*** Opening DATA FOR REVIEW ***

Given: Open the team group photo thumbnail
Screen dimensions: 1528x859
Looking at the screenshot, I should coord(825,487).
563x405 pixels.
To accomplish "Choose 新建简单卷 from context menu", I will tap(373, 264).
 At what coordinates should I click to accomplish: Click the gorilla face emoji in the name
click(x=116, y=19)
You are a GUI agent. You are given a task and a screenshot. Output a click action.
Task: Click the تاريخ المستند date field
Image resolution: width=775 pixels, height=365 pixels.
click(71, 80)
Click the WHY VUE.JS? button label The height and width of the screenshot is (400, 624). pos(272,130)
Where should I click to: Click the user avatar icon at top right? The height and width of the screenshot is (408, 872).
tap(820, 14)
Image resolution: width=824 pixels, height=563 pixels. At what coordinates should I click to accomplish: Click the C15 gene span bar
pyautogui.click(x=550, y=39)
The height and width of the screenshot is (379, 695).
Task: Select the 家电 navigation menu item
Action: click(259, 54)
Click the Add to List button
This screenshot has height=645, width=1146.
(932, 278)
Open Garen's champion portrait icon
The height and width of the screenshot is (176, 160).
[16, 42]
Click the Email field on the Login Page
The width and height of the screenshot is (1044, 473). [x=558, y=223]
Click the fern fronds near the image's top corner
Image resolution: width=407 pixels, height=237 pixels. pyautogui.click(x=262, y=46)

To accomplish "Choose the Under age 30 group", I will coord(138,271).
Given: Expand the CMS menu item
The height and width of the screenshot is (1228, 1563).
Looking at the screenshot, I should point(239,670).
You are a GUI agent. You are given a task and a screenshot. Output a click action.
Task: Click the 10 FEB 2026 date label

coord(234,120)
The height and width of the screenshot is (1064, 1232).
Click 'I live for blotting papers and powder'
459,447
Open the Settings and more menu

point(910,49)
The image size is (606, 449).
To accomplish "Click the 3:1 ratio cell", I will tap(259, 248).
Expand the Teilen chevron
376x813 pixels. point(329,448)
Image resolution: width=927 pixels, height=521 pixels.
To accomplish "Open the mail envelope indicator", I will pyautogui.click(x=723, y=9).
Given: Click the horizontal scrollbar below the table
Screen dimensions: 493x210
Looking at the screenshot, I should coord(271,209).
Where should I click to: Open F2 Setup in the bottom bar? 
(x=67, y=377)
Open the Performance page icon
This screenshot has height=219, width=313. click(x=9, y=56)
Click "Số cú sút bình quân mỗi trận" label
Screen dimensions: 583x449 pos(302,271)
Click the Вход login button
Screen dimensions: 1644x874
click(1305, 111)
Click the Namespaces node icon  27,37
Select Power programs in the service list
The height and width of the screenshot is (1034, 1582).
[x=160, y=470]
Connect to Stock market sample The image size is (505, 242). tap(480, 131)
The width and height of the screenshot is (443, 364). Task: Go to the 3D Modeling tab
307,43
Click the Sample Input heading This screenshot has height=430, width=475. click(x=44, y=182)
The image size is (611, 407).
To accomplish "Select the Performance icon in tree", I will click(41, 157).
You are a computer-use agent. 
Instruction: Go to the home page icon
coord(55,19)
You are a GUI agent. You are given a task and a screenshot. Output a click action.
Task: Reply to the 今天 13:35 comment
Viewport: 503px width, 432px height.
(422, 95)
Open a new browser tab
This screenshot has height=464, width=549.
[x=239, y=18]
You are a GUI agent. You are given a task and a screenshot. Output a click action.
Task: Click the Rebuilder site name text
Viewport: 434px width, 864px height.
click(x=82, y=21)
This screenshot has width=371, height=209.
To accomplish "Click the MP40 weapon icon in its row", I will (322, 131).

*** Closing DATA FOR REVIEW ***

Above are the entries. Output exactly the lines beginning with the line that has "Open Garen's champion portrait icon" and ending with the line that has "Given: Expand the CMS menu item".

Open Garen's champion portrait icon
The height and width of the screenshot is (176, 160).
[16, 42]
Click the Email field on the Login Page
The width and height of the screenshot is (1044, 473). [x=558, y=223]
Click the fern fronds near the image's top corner
Image resolution: width=407 pixels, height=237 pixels. pyautogui.click(x=262, y=46)

To accomplish "Choose the Under age 30 group", I will coord(138,271).
Given: Expand the CMS menu item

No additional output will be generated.